Exercise description =
Read through the entries below and copy each line where "computer" turns up.
---------------
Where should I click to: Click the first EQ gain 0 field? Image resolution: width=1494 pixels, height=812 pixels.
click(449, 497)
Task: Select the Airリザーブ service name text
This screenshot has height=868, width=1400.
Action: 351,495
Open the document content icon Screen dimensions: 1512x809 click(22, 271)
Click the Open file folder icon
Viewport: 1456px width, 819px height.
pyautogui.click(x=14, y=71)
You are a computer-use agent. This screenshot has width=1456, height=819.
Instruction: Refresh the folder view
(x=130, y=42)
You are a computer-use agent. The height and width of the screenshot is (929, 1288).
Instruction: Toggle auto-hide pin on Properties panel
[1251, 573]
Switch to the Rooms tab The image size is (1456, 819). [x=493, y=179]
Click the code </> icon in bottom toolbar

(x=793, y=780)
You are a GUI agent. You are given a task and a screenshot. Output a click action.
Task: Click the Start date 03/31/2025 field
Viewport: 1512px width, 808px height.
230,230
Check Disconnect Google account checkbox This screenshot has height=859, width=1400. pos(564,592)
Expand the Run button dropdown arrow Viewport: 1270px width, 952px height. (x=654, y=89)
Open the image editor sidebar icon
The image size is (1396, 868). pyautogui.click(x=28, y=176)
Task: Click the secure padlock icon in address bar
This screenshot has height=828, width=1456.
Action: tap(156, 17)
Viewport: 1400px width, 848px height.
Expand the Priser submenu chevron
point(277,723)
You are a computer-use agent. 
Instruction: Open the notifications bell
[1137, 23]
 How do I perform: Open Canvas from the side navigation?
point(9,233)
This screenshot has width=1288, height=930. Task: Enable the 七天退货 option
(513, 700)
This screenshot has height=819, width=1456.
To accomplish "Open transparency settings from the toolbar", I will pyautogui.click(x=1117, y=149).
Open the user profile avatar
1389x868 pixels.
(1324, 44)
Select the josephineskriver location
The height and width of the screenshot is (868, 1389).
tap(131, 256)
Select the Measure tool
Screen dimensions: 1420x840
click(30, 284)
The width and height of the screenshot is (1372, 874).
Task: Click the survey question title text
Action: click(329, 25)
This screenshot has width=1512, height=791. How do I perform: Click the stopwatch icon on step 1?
---------------
Exercise result =
You are a computer-use agent. This screenshot has width=1456, height=819.
You are a computer-use agent. The height and width of the screenshot is (929, 1288).
You are a computer-use agent. 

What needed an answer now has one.